» Problems to work on:
**a.** Answer these questions from the DNS root-zone label discussion:
(i) Which RFC numbers are given as having no protocol restriction for root zone labels?
(ii) In what year does the text say a similar situation was already seen?
(iii) Which TLD labels caused the excitement at that time?
**b.** The DNS root-zone label discussion mentions a paragraph that would advise potential new TLD applicants about this issue. Explain why the text says that paragraph was not drafted.
**c.** Proceed with the DNS root-zone label discussion, starting after its last sentence.

» Document passage:
■ ■ ■ ■

On 11/22/2010 06:30, Joe Abley wrote:
Thanks for your review (Stéphane and Doug), and sorry for not
replying to your comments earlier, Stéphane.
I also know of no protocol (1034/1035) restriction for labels in the
root zone. However, as the document describes in citations from 1123
there is some degree of expectation that top-level domain labels have
additional technical policy restrictions.
I don't think you can mix those 2 terms in the same sentence. :) I
definitely don't think you _should_ mix the 2 concepts in this document.
I don't know that we have the institutional knowledge to fully
understand the "alphabetic" reference in 1123,
Arguable, but let's take your premise. Given the world in which we don't
know exactly what the authors were referring to, in a document that is
well formatted to clearly delineate the protocol elements from the
background, IMO what you're attempting to do is ADD a protocol
restriction where one did not exist previously. That's just plain wrong,
on several levels.
and to my knowledge we
don't have any consolidated, rigourous field experience of what
software exists that might assume that a label which is not
"alphabetic" is something other than a component of a domain name.
I'll go you one better. I'm 100% sure that there is deployed software
that WILL break if you have a TLD label that even starts with a number,
never mind is all-numeric (I think Andrew did an admirable job of
explaining this, I won't bother repeating his explanation). But I don't
care. That isn't a protocol issue, and it's only an operational issue as
a secondary effect. We already saw this movie in 2001, and we've all
lived to tell the tale. (I'm assuming that I don't need to remind the
list of all the excitement created by TLD labels with more than 3
characters, but I'm happy to if needs be.)
I'll note (a) that there has never existed a US-ASCII (i.e.
non-IDNA2008) TLD label that has *not* been "alphabetic", so we have
no deployed examples in the namespace from which to infer stability,
I'm not sure why you think that distinction (A-label vs. gTLD label) is
relevant.
(b) the software we might be concerned about is application-layer
stuff, really anything that might ever need to process a domain name,
and hence there's a lot of it and it's hard to catalogue.
Already stipulated, and again, so what? At best this issue warrants a
paragraph in your draft advising potential new-new-new-TLD applicants
that this issue exists. I actually considered drafting such a thing (and
am still willing to do so if there is interest) but I did not because I
don't think that it belongs in your draft, I think it should be part of
the policy process.
In fact, if I were to go into full-blown evil genius mode I would say
that you should _not_ advertise this problem, and fail any applicant for
a string that contains a digit which does not specifically address the
issue in their application. But I digress ....
The conservative path seems to be to assume that there is deployed
software that relies on the same expectation expressed loosely in
1123. In that context, the goal of this document really is to clarify
the situation and eliminate the ambiguity.

■ ■ ■ ■

» Record extracts:
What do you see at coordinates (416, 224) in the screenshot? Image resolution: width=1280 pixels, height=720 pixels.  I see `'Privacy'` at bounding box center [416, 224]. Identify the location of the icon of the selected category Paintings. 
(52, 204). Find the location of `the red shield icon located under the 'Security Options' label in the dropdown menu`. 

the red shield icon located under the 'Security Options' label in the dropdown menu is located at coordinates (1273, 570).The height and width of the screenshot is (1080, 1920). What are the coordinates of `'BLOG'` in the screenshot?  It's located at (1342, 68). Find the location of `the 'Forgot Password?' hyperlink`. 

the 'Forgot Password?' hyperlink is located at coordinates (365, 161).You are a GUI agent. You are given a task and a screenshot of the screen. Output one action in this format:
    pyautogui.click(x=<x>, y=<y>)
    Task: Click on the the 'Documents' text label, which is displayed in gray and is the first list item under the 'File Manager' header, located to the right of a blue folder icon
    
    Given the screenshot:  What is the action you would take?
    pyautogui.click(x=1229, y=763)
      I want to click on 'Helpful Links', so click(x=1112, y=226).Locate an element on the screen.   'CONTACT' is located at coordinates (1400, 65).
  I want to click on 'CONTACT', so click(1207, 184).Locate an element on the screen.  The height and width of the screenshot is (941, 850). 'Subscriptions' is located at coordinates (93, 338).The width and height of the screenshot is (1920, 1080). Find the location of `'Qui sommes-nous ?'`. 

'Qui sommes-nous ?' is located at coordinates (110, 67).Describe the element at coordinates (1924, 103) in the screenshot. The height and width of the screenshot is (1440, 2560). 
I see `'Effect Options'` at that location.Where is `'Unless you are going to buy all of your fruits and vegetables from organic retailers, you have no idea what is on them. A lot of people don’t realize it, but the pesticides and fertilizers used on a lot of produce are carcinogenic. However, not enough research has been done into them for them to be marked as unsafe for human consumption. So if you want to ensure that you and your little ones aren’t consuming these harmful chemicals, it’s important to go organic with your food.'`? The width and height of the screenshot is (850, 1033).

■ ■ ■ ■

» Responses by item number:
**a.**
(i) 1034/1035
(ii) 2001
(iii) TLD labels with more than 3 characters

**b.** It was not drafted because the writer did not think it belonged in the draft. The writer thought it should be part of the policy process.

**c.**
Once again, that's a _policy_ issue, not a technical one. There is no
_technical_ reason that a TLD label cannot contain, or even begin with a
digit, and _we_ should not be imposing one. Applicants for new TLDs that
contain a digit should be informed of the issue, and realize what they
are getting themselves into.
I am carefully not expressing a personal opinion about whether the
technical policy restrictions on TLD labels should change from the
conservative interpretation of what they are today (per above). No
doubt a future document, citing a wealth of research and experimental
data, could successfully update this document and relax the
restriction.
You have that wrong way around. There is no "technical policy
restriction" today, you're attempting to assert one, and use the
"clarification" process to cement your assertion. I object to this in
the strongest possible terms.
If you/ICANN believes that there _should_ be a technical restriction of
this nature it's up to you/ICANN to produce a document with a wealth of
research and experimental data saying so; then let the community decide
how to proceed. Meanwhile, stop trying to shoehorn policy issues into
the technical space.
And that's not a snark, I'm quite serious about this. I've sat on both
sides of the aisle (policy and technical) and just in case there is
anyone who doesn't already know, in the interests of full disclosure I
used to be an ICANN staff member. I realize that there are numerous
"issues" about new TLDs in the ICANN world, and I've been in a position
similar to the one Joe is in now. It's not fun, I don't envy him, and
hopefully he realizes that nothing I'm saying is personally directed at
him. But the advantage of being where I am now is that I get to speak my
mind, and lob the policy ball back into ICANN's court. I can just
imagine the ICANN open forum where someone asks, "But WHY can't we have
TLDs with digits in them?" "Because the IETF says so. Next question?" I
really do not want to go there.
Doug
--
Nothin' ever doesn't change, but nothin' changes much.
-- OK Go
Breadth of IT experience, and depth of knowledge in the DNS.